Amazing Love on the Cross

by | IMHO Blog

All they that see me laugh me to scorn: they shoot out the lip, they shake the head. (Psalm 22:7 KJV)

Charles Haddon Spurgeon, the renowned 19th century preacher, captures God’s love on the cross. Using “ye old Englishe” style, the message comes through loud and clear.

“Mockery was a great ingredient in our Lord’s woe. Judas mocked him in the garden; the chief priests and scribes laughed him to scorn; Herod set him at nought; the servants and the soldiers jeered at him, and brutally insulted him; Pilate and his guards ridiculed his royalty; and on the tree all sorts of horrid jests and hideous taunts were hurled at him.

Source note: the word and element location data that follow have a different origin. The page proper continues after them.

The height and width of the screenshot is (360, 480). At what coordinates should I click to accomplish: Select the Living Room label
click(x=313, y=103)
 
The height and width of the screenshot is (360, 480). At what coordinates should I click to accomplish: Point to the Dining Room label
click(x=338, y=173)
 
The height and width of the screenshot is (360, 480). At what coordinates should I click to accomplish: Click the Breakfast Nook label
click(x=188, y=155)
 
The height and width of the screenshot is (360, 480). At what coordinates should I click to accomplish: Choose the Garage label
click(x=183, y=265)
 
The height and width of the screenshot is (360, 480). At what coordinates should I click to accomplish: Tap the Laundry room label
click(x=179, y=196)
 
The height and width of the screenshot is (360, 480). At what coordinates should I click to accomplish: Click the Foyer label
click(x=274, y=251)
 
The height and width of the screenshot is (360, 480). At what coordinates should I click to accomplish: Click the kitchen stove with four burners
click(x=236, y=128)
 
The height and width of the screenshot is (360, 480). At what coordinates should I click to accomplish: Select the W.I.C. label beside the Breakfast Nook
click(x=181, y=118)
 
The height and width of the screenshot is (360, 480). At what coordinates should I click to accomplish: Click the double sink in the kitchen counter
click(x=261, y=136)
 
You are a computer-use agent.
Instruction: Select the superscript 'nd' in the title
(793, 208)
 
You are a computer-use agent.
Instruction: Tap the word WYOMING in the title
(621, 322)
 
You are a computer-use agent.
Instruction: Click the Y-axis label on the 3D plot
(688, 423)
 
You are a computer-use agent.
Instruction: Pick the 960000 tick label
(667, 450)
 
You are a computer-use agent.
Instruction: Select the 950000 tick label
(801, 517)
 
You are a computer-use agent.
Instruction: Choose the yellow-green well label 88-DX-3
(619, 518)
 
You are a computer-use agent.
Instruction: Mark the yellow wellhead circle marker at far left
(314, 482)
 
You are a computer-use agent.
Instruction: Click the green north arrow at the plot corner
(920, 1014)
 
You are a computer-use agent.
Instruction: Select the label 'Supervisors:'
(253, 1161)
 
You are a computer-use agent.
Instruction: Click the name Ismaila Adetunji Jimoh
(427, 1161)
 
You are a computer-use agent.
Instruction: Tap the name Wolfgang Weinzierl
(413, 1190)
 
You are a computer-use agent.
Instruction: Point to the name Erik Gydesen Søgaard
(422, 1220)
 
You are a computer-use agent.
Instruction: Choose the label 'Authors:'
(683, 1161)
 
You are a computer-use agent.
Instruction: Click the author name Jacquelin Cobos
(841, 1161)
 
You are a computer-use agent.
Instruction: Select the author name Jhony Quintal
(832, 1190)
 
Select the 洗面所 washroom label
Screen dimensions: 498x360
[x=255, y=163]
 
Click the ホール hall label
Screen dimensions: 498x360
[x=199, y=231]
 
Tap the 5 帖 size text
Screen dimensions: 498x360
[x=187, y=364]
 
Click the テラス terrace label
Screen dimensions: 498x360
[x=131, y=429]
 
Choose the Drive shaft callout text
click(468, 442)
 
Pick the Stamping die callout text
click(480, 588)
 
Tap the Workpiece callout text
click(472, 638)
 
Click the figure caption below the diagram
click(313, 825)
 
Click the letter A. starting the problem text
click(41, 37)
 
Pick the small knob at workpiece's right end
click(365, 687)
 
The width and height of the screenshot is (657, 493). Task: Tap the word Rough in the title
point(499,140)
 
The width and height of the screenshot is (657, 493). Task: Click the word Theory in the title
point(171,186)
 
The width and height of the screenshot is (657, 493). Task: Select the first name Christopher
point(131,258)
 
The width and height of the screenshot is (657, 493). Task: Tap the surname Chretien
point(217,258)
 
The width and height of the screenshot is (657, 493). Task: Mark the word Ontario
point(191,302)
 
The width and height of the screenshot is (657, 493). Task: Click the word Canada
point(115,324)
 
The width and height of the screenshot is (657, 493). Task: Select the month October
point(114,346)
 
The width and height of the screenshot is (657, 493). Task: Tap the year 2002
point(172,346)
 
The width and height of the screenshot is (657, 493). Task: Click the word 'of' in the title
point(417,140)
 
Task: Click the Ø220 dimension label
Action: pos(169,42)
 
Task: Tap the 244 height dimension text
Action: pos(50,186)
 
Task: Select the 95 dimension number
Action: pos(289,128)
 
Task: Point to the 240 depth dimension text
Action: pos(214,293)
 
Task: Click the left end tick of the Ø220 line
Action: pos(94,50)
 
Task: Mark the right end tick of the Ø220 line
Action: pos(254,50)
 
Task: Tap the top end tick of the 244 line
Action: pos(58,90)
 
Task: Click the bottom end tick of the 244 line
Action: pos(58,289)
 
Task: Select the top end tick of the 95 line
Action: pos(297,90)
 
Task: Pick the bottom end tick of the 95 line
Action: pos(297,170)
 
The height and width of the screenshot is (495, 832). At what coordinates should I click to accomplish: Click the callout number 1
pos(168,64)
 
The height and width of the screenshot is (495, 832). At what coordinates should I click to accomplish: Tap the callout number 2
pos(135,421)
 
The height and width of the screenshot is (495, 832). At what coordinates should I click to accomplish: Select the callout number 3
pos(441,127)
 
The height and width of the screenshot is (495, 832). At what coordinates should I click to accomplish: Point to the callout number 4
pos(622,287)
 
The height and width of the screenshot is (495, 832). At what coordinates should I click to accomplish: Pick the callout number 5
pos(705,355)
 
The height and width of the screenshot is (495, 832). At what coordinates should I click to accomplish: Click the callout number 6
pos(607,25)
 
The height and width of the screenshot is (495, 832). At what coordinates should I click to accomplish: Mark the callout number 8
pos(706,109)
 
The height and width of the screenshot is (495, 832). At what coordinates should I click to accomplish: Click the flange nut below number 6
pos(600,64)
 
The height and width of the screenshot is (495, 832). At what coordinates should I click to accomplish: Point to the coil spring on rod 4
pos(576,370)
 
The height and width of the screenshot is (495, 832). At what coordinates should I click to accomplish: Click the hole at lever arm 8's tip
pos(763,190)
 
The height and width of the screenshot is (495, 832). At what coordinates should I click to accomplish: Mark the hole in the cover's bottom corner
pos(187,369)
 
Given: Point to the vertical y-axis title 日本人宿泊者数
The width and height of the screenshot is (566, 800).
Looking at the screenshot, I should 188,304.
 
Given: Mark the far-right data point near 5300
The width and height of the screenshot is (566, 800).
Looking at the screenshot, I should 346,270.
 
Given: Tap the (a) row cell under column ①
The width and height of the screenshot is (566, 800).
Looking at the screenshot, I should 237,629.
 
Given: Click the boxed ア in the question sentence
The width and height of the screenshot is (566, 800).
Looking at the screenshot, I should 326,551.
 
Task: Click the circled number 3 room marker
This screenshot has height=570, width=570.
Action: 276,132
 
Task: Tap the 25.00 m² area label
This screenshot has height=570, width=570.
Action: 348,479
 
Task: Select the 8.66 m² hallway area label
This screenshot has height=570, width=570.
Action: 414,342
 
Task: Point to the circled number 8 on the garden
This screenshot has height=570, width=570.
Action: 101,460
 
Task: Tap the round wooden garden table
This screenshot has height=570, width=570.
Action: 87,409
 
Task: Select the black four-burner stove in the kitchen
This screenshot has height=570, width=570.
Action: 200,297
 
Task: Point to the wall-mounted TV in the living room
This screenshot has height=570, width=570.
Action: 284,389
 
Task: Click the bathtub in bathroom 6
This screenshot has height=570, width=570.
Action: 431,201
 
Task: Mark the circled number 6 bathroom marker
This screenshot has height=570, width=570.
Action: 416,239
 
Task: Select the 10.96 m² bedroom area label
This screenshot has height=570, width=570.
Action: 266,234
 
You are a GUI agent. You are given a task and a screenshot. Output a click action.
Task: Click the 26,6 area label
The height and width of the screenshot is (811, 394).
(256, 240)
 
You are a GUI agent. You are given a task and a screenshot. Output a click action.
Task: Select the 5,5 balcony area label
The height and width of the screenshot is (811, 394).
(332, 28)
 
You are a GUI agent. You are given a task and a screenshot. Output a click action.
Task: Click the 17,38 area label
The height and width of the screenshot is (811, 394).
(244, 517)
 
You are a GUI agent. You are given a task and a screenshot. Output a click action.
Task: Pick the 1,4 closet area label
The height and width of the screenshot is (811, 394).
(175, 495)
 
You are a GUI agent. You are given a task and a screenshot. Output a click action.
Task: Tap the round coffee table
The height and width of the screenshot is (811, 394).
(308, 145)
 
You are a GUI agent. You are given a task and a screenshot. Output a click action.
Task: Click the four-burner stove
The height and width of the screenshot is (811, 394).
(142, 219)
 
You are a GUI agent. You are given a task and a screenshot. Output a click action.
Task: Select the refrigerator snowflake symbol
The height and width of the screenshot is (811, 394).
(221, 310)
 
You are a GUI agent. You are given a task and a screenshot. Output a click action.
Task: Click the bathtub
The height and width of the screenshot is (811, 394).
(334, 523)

Ridicule is always hard to bear, but when we are in intense pain it is so heartless, so cruel, that it cuts us to the quick.

“Imagine the Saviour crucified, racked with anguish far beyond all mortal guess, and then picture that motley multitude, all wagging their heads or thrusting out the lip in bitterest contempt of one poor suffering victim! Surely there must have been something more in the crucified One than they could see, or else such a great and mingled crowd would not unanimously have honoured him with such contempt. Was it not evil confessing, in the very moment of its greatest apparent triumph, that after all it could do no more than mock at that victorious goodness which was then reigning on the cross?

“O Jesus, ‘despised and rejected of men,’ how couldst thou die for men who treated thee so ill? Herein is love amazing, love divine, yea, love beyond degree. We, too, have despised thee in the days of our unregeneracy, and even since our new birth we have set the world on high in our hearts, and yet thou bleedest to heal our wounds, and diest to give us life. O that we could set thee on a glorious high throne in all men’s hearts! We would ring out thy praises over land and sea till men should as universally adore as once they did unanimously reject.”

“Thy creatures wrong thee, O thou sovereign God! 
Thou art not loved, because not understood:
This grieves me most, that vain pursuits beguile
Ungrateful men, regardless of thy smile.”[1]

[1]Spurgeon, C. H. (1896). Morning and evening: Daily readings. Passmore & Alabaster.